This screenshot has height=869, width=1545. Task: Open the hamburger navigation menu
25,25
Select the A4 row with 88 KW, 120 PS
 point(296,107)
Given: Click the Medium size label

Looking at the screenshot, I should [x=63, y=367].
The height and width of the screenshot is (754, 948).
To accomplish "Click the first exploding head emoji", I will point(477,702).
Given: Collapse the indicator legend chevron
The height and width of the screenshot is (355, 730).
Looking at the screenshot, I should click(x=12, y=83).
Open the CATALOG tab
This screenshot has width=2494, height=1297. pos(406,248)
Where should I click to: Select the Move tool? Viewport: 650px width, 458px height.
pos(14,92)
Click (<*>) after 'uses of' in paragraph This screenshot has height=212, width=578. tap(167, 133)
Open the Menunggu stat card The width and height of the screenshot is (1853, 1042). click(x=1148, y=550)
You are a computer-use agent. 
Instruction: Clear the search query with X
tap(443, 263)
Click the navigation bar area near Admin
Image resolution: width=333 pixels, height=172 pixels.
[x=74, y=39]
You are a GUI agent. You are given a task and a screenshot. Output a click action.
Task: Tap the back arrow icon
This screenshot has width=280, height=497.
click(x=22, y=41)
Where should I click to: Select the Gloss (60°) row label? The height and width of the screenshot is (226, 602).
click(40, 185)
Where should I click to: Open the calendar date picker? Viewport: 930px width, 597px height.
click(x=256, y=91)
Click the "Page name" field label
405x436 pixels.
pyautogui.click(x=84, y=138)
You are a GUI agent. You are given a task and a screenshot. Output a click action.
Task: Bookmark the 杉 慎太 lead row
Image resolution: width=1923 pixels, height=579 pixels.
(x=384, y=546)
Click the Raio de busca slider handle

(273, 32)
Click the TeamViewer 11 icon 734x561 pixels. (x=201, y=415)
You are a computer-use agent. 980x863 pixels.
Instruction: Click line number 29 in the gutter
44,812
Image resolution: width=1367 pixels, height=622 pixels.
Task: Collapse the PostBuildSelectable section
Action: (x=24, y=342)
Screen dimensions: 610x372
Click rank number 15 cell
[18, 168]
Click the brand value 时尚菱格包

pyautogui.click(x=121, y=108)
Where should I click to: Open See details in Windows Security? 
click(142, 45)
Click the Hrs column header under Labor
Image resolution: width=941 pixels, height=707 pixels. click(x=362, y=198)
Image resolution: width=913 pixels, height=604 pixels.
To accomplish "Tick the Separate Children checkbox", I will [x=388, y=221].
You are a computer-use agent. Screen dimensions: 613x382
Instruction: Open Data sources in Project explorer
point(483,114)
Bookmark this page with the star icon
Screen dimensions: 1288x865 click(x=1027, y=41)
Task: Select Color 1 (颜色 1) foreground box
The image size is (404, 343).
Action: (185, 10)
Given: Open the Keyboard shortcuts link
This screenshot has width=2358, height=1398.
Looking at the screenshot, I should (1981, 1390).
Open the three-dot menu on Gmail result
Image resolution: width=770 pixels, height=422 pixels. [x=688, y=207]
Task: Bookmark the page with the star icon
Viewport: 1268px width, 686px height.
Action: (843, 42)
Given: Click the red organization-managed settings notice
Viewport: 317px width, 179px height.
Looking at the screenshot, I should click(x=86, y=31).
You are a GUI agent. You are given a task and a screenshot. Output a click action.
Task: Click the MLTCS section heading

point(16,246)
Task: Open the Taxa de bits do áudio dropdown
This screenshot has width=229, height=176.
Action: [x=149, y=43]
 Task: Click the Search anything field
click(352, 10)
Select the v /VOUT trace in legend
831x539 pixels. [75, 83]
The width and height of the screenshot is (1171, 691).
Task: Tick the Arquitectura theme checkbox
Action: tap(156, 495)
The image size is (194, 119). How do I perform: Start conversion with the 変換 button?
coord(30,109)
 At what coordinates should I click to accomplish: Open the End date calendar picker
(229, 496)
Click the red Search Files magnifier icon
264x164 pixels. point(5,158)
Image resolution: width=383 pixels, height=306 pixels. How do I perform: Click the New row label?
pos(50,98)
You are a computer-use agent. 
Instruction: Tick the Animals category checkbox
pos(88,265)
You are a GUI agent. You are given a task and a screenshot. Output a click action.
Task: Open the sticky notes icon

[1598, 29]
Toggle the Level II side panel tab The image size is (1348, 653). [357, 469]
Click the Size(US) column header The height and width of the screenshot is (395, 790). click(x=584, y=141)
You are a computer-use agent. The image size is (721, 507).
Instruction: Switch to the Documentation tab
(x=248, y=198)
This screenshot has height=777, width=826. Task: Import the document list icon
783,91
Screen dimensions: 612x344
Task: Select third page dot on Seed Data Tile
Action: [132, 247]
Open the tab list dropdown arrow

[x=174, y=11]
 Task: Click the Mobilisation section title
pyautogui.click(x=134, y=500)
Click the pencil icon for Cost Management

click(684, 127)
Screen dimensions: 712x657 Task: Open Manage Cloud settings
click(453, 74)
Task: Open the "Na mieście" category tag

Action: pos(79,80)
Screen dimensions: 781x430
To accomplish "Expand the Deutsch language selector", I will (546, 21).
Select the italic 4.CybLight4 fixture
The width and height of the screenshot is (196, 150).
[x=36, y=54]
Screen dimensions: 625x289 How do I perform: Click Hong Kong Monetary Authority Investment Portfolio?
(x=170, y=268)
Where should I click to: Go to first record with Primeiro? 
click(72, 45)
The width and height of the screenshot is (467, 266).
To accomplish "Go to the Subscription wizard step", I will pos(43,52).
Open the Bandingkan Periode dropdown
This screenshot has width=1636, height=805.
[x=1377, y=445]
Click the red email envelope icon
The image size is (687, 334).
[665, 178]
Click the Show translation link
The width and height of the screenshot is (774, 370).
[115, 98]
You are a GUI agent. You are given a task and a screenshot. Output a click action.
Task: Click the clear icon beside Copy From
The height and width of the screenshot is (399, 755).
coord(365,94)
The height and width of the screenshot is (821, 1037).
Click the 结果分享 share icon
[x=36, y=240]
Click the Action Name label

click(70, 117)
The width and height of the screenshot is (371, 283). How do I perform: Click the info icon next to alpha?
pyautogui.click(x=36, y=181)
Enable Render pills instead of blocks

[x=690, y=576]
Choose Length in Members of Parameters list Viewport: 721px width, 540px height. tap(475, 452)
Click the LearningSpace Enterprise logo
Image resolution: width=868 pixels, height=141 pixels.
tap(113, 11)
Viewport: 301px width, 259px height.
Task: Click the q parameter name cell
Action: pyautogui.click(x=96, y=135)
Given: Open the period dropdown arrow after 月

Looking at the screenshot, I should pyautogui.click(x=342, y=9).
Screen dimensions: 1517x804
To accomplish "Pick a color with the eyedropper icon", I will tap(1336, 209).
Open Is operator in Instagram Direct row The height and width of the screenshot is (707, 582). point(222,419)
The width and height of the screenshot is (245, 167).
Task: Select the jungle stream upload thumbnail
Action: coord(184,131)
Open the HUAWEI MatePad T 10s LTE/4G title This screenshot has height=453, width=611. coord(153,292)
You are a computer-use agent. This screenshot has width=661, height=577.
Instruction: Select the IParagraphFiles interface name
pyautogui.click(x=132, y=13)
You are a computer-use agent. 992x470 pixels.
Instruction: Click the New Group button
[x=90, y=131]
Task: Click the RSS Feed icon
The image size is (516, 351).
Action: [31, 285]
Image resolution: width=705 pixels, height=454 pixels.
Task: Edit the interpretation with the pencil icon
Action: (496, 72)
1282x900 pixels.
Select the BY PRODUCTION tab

> **Exercise requirements**
Please copy the lines above word for word, beginning with the line that contains "Click the LearningSpace Enterprise logo" and continuing through the line that contains "will tap(1336, 209).".

> **Problem solution**
Click the LearningSpace Enterprise logo
Image resolution: width=868 pixels, height=141 pixels.
tap(113, 11)
Viewport: 301px width, 259px height.
Task: Click the q parameter name cell
Action: pyautogui.click(x=96, y=135)
Given: Open the period dropdown arrow after 月

Looking at the screenshot, I should pyautogui.click(x=342, y=9).
Screen dimensions: 1517x804
To accomplish "Pick a color with the eyedropper icon", I will tap(1336, 209).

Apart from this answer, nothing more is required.